How social support improves quit success, how to tell friends/family, and how to handle social triggers like smoking breaks or parties.

Author
Date Added
23 February 2026
Date Reviewed
24 April 2026
Read Time
2 min read

Building Support

Quitting smoking is easier when you’re not doing it alone. Research consistently shows that people who involve supportive friends, family, or coworkers have higher quit rates. Social support works in three powerful ways: it boosts accountability, provides encouragement during cravings, and helps you navigate moments where smoking used to feel automatic. Even one supportive person can make a major difference.
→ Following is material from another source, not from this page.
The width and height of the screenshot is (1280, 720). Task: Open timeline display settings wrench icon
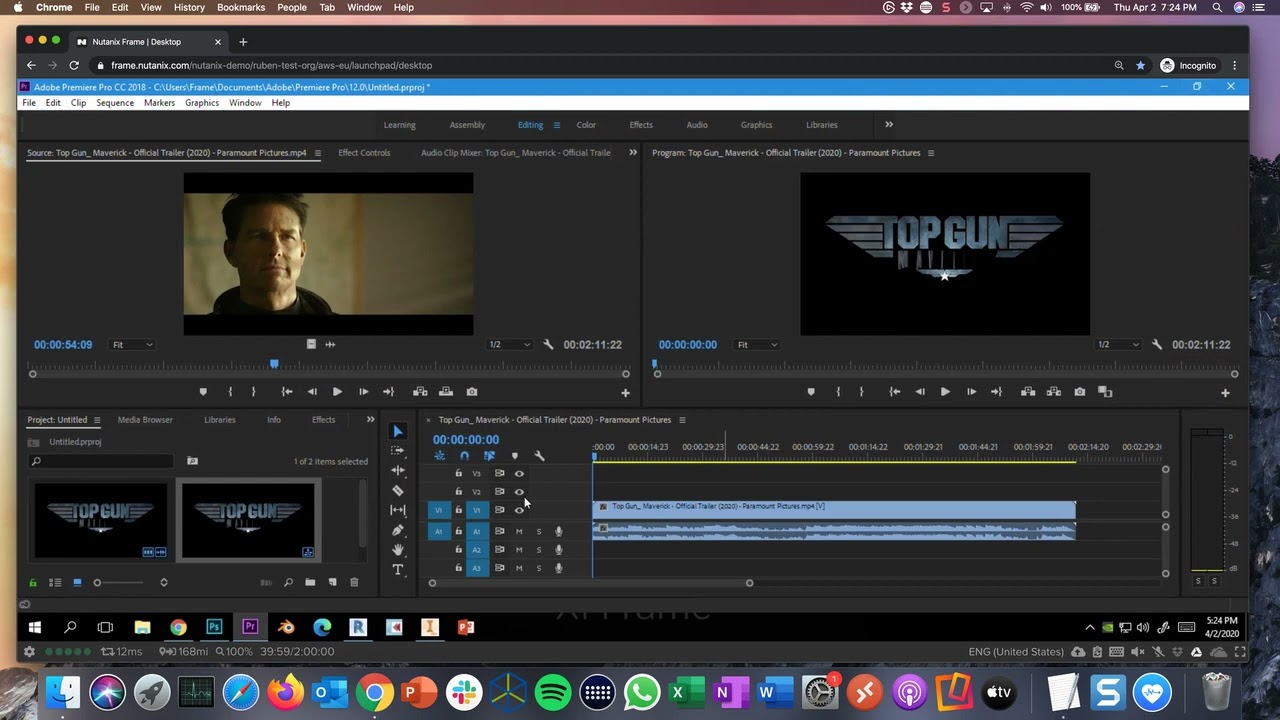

How to Tell Friends and Family

Letting others know you’re quitting can make you feel vulnerable, but it clearly sets your goals and helps you avoid tempting situations. But make sure you are honest about what you need, whether it’s simple encouragement, patience during irritable moments, or avoiding smoking near you. The last thing you want, or need is people giving you the wrong type of support and this making you stressed out and pushing you towards smoking. So, make sure you take the time out to really think what it is that you need from others before you speak to them, this way you will be getting the best support you can.

These templates might give you a starting point:

“I’m quitting smoking and it’s really important to me. I don’t know how I’m going to feel, I may be irritable or need distracting sometimes. Could you support me by not smoking around me and checking in on me every now and again? It would mean a lot to me.”

If someone in your circle still smokes, be specific about boundaries.

Template:

“I know you smoke, and I would never ask you to quit. However, I am really serious about my quit. So, until I get confident as a none smoker can we avoid smoking situations together ?”

Handling Social Triggers: Work Breaks, Parties, and Stressful Moments

Social triggers are some of the toughest barriers to staying smoke free. Smoking breaks can feel like mini social events, and parties may be linked with old habits.

You could try some of these strategies:

  • Replace the break ritual: Join others briefly but bring tea, gum, or a short walk instead of a cigarette.

  • Have an exit plan: If cravings spike at a party, step outside, call a supporter, or take three deep breaths before reacting. 

  • Redirect the moment: Shift focus by offering to help with food, chatting with someone new, or moving to a nonsmoking area. Make sure you know who the none smokers are and go and talk to them for a while.

Script for declining a cigarette:

“No thanks, I’ve quit. But I’m up for hanging out!”

“No thanks, I’ve quit. Its early days so I wont stand by you but I’ll catch you later”

“No, I’m OK thanks” - It can sometimes be as simple as that, and don’t forget each time you say no the easier it becomes.

Support doesn’t erase cravings, but it makes them manageable, and builds a network that celebrates your progress with you, and your Quit is a great thing to celebrate.